Pemerintah daerah bisa berkata: ini hasil penyesuaian. Nilai tanah memang naik, maka pajak pun ikut naik. Tapi penyesuaian tanpa musyawarah adalah pemaksaan. Dan pemaksaan, dalam negara demokrasi, adalah bentuk lain dari pengabaian. Warga bukan objek kebijakan, mereka adalah subjek. Mereka berhak tahu, berhak bertanya, berhak menolak.

Yang ironis, Hal ini terjadi di sekitaran bulan Kemerdekaan. Saat ketika negara mengenang perjuangan, mengenang rakyat, mengenang tanah air. Tapi bagi banyak warga, tanah air justru menjadi beban. Rakyat yang dulu disebut pahlawan, kini disebut wajib pajak. Dan kewajiban itu datang tanpa empati.

Di desa-desa, orang-orang mulai bicara tentang kemungkinan menjual tanah. Bukan karena ingin, tapi karena terpaksa.

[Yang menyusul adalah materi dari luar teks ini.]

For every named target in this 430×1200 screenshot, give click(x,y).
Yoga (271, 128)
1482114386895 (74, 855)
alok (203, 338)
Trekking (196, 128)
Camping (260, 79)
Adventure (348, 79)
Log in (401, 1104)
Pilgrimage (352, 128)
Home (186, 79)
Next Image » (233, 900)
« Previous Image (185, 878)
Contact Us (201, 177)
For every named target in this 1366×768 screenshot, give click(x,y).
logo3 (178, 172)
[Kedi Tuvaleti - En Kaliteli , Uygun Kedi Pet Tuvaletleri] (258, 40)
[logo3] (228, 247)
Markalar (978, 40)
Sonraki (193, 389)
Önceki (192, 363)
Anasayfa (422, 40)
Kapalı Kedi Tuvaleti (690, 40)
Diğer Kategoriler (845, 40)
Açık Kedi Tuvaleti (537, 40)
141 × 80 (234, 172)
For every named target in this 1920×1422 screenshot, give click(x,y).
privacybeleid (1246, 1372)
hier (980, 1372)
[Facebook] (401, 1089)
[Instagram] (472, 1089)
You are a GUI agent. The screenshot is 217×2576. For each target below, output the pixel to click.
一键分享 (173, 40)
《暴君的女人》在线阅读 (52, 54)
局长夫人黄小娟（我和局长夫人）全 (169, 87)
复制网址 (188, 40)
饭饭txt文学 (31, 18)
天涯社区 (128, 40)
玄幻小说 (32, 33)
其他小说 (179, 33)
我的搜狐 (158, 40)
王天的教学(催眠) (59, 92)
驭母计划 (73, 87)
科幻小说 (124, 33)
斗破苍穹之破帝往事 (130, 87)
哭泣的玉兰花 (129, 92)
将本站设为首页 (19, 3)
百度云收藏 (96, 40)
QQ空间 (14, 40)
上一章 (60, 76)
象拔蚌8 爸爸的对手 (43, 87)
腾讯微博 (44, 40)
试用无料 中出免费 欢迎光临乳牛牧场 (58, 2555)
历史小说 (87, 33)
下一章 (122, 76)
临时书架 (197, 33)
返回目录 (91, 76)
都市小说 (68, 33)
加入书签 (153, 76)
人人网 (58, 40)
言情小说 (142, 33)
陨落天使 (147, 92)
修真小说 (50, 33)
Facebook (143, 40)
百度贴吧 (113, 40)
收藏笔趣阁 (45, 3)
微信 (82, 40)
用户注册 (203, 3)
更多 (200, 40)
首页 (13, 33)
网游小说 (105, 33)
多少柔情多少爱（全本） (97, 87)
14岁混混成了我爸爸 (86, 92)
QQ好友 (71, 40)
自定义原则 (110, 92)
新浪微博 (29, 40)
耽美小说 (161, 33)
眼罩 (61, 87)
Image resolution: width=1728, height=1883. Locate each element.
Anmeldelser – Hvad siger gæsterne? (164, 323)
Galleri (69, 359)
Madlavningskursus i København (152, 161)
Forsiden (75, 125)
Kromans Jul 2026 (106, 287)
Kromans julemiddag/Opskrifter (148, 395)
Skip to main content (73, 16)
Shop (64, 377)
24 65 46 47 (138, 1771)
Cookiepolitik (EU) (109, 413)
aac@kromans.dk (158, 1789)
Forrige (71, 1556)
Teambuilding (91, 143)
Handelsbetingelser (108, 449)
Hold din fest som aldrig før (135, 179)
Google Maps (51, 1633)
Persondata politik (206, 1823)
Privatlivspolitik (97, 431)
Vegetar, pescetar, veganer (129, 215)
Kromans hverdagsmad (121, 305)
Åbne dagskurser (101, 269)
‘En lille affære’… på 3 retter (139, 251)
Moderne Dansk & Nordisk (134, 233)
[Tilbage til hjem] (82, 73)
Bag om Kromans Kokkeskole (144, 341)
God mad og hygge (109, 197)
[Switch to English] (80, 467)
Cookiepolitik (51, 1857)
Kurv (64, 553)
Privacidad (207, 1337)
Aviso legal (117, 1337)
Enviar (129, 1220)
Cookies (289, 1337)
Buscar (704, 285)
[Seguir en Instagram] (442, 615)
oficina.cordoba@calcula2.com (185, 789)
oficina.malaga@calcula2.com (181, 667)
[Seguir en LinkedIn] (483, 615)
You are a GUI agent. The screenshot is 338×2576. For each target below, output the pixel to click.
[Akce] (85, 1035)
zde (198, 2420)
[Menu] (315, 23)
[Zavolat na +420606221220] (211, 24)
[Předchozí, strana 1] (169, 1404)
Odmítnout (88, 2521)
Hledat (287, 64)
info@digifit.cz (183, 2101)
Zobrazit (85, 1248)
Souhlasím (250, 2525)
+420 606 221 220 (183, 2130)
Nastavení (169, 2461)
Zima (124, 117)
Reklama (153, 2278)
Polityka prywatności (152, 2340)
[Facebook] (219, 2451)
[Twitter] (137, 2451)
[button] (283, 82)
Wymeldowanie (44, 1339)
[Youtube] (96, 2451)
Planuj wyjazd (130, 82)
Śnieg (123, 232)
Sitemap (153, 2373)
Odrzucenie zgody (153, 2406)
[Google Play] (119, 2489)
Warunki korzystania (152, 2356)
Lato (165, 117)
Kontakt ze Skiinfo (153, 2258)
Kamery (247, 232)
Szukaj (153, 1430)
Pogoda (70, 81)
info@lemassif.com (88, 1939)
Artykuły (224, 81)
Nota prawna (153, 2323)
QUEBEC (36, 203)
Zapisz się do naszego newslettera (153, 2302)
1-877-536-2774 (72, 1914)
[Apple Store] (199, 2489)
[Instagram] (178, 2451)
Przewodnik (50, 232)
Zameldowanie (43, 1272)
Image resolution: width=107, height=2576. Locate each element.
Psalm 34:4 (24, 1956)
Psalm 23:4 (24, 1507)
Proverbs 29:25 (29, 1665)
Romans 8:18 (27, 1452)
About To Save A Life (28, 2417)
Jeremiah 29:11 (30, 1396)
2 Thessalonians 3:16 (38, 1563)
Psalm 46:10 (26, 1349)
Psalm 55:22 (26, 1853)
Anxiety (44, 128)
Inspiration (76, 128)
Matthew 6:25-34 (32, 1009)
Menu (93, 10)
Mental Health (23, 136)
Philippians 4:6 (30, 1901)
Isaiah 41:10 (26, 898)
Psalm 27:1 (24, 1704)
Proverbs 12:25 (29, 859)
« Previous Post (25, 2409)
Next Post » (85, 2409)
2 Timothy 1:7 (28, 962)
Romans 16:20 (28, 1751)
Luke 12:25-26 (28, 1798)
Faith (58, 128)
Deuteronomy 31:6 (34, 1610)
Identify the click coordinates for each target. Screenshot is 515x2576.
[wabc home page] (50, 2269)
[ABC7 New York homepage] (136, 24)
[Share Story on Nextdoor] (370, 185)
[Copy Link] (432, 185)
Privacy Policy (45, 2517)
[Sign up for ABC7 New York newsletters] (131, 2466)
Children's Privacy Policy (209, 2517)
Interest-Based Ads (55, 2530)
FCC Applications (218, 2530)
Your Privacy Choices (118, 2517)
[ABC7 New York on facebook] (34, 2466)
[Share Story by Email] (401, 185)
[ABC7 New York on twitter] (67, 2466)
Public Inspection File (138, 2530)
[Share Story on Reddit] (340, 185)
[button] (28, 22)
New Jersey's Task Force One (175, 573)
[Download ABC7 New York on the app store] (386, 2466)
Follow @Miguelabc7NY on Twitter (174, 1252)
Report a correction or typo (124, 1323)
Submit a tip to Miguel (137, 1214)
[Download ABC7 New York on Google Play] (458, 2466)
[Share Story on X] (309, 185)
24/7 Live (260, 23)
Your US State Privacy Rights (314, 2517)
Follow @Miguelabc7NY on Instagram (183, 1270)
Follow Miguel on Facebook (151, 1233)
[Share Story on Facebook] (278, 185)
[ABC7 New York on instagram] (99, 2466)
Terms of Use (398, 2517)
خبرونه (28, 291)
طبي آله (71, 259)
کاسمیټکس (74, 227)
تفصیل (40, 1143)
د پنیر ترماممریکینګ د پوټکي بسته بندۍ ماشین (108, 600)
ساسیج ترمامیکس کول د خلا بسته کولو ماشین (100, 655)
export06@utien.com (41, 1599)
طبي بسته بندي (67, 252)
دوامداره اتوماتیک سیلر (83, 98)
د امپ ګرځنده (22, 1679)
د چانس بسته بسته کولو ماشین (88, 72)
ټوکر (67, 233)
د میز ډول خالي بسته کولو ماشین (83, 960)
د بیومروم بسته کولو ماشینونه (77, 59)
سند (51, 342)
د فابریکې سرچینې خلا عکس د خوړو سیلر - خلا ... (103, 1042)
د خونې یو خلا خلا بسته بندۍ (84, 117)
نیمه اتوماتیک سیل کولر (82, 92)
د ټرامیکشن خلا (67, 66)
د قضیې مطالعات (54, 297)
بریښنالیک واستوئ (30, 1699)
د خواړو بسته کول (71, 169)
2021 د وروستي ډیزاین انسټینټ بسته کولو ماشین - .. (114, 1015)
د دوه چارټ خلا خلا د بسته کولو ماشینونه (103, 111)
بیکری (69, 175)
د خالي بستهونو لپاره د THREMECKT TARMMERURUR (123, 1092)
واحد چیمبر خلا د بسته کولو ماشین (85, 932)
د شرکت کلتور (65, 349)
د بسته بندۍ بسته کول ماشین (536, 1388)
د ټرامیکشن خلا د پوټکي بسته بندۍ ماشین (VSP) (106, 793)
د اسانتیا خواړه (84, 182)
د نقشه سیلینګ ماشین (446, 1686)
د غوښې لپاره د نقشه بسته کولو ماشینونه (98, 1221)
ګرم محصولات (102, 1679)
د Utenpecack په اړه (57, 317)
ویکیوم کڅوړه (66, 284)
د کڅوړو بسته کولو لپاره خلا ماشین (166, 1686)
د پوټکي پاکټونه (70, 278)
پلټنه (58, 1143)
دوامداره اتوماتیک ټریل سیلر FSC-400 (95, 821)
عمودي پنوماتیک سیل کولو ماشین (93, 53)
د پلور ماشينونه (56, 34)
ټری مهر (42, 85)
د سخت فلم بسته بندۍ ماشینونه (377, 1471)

Pajak yang terlalu tinggi membuat mereka tak sanggup bertahan. Maka tanah yang dulu diwariskan, kini dipertimbangkan untuk dilepas. Dan pelepasan itu bukan hanya kehilangan fisik, tapi juga kehilangan identitas.

Kemerdekaan, dalam versi negara, adalah soal kedaulatan. Tapi dalam versi rakyat, ia adalah soal keberdayaan. Ketika pajak naik tanpa dialog, keberdayaan itu dirampas. Rakyat menjadi penonton dalam kebijakan yang menyentuh hidup mereka. Mereka tak diajak bicara, tak diberi ruang, tak diberi waktu.

Mungkin kita perlu bertanya ulang: apa arti merdeka bagi mereka yang tak bisa membayar pajak tanahnya sendiri? Apa arti merdeka bagi mereka yang harus menjual rumah demi membayar kewajiban negara? Apa arti merdeka jika tanah yang menjadi bagian dari hidup justru menjadi sumber ketakutan?

Kemerdekaan bukan soal seremoni. Ia bukan hanya tentang bendera dan lagu kebangsaan. Ia juga tentang bagaimana negara memperlakukan warganya. Jika rakyat merasa terancam oleh kebijakan, maka kemerdekaan itu belum utuh.

Di banyak jalanan, protes itu adalah pengingat. Bahwa republik ini dibangun bukan hanya oleh elite, tapi juga oleh petani, oleh warga desa, oleh orang-orang biasa yang kini merasa tak didengar. Dan jika suara mereka tak dianggap penting, maka kita sedang kehilangan arah.

Mungkin angka bisa dijelaskan. Tapi rasa tidak. Dan rasa itu, di banyak tempat, kini sedang terluka. Oleh pajak yang naik terlalu tinggi, oleh kebijakan yang datang terlalu tiba-tiba, oleh negara yang lupa bahwa tanah bukan hanya soal nilai, tapi juga soal makna.